Die Familienfabel als bissige Gesellschaftssatire

Charlie und die Schokoladenfabrik

Hollywood-Regisseur Tim Burton hat einen Klassiker des Kinderbuchautors Roald Dahl für das Kino aufbereitet - die 1964 erstmals veröffentlichte Geschichte "Charlie und die Schokoladenfabrik“.

Wonka neigt zu zynischer Weltbetrachtung

Dass Schokolade glücklich macht ist bekannt; doch nicht nur durch ihren Verzehr. Tim Burton führte Regie bei der Verfilmung des Kinderbuchklassikers: "Charlie und die Schokoladenfabrik", von Roald Dahl.

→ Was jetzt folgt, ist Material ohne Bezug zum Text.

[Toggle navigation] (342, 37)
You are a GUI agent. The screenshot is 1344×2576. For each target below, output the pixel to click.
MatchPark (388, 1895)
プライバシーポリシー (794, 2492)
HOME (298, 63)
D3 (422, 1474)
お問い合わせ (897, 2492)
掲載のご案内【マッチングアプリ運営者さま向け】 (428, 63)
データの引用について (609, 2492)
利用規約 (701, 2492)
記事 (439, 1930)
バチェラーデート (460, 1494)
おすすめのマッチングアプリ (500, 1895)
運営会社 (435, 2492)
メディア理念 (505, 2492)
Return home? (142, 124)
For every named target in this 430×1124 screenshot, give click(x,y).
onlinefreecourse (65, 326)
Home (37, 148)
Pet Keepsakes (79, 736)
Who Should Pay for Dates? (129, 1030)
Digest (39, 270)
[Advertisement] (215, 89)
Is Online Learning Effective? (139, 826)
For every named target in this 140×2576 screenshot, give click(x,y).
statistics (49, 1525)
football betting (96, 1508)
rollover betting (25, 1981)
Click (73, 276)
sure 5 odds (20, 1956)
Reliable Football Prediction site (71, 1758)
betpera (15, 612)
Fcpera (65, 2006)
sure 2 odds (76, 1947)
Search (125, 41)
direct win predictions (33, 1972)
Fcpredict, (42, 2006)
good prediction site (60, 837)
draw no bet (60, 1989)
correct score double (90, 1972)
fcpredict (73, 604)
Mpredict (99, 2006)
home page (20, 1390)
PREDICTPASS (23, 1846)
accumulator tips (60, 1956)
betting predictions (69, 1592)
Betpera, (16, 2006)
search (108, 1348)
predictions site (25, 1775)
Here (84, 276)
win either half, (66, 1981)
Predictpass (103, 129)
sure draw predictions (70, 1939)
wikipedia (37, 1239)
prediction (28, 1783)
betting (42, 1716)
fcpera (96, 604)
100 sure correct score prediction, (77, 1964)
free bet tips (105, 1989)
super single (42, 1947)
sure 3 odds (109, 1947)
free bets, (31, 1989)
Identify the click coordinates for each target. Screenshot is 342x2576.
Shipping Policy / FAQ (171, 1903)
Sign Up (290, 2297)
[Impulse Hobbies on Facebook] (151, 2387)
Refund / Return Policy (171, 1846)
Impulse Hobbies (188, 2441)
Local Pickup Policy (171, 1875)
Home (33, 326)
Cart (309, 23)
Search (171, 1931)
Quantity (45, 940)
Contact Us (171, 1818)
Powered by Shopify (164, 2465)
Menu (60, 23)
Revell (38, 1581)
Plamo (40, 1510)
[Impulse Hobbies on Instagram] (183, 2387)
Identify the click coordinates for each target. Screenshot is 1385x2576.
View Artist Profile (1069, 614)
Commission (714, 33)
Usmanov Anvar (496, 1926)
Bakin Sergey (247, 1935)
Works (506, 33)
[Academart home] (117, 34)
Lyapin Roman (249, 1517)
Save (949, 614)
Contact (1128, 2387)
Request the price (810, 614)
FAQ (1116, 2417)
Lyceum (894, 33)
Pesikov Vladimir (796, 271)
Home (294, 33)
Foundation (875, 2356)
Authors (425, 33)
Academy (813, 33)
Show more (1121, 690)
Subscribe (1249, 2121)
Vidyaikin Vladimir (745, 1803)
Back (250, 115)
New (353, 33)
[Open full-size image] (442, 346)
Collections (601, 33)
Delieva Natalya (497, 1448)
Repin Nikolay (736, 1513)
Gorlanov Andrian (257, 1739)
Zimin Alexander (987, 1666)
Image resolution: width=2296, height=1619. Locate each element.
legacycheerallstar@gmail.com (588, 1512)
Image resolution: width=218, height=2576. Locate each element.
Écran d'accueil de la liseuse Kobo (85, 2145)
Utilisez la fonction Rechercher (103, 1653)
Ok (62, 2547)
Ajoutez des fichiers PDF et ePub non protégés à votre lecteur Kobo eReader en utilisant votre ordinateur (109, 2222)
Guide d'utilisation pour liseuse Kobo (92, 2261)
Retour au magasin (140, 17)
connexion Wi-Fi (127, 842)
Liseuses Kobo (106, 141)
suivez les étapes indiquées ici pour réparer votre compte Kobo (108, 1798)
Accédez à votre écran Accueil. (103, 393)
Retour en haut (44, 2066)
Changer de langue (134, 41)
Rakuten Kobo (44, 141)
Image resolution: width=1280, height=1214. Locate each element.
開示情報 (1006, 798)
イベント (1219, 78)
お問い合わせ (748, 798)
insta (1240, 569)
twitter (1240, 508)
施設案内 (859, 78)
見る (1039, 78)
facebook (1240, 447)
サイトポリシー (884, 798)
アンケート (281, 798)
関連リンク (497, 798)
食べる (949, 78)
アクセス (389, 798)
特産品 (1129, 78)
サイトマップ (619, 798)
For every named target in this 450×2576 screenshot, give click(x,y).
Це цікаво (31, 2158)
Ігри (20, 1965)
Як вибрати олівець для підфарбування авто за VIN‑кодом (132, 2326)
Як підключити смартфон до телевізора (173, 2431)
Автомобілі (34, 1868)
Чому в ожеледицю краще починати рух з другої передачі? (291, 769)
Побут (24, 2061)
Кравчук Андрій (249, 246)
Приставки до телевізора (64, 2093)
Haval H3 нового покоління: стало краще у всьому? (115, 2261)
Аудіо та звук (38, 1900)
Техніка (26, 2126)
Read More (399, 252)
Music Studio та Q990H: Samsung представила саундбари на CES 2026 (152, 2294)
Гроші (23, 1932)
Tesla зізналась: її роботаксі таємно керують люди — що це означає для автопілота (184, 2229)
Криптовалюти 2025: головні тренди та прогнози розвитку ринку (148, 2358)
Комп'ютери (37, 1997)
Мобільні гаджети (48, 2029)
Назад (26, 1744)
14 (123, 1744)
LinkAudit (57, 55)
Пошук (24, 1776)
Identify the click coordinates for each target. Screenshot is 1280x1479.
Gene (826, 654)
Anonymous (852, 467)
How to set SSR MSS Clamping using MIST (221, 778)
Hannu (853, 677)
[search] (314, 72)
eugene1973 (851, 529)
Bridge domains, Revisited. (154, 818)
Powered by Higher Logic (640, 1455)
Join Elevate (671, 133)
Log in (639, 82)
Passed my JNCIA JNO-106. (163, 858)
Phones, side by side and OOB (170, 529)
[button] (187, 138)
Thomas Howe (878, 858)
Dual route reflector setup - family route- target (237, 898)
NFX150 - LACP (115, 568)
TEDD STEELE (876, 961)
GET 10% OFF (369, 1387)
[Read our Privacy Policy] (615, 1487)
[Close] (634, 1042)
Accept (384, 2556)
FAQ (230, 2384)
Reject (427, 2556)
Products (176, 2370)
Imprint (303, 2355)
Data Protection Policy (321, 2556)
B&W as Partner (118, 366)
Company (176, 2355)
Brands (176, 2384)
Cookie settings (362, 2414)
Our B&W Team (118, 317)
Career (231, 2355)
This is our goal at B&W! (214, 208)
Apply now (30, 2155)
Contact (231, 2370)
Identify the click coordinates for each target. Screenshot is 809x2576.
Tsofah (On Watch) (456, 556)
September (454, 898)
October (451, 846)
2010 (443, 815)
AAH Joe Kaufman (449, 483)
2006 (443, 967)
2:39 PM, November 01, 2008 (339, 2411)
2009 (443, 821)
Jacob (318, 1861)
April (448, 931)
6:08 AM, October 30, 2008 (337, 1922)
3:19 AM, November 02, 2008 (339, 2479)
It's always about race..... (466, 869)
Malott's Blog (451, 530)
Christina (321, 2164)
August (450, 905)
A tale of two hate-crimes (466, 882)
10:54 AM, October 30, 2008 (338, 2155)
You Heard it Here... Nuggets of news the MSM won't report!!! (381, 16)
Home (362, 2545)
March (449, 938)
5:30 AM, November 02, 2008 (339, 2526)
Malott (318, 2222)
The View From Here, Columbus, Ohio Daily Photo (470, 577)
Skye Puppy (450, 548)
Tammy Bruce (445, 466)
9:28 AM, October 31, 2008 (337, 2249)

Charlie wünscht sich nichts anderes als einmal in seinem Leben die Schokoladenfabrik, auf die er von seinem Fenster aus blickt, zu betreten. Als er unter den fünf Kindern ist, die eine Eintrittskarte in das Reich des Schokoladeproduzenten Willy Wonka gewinnen, ist dieser überglücklich.

Geprägt von der westlichen Lebenskultur

Doch dann gibt es da noch den sogenannten Hauptpreis, welcher vorerst nicht näher genannt wird, für welchen die Kinder aber dennoch schamlos um Wonkas Gunst buhlen - alle, außer Charlie!

Vorlaut, respektlos, gierig, verzogen, neunmalklug und aggressiv. Vier der fünf Kinder haben üble Charaktereigenschaften, die Regisseur Tim Burton mit viel Humor und bitterer Ironie herauspräpariert. Rückbezüge auf Verhaltensweisen einer westlichen Lebenskultur werden dabei selbst den Jüngsten im Kino nicht verborgen bleiben.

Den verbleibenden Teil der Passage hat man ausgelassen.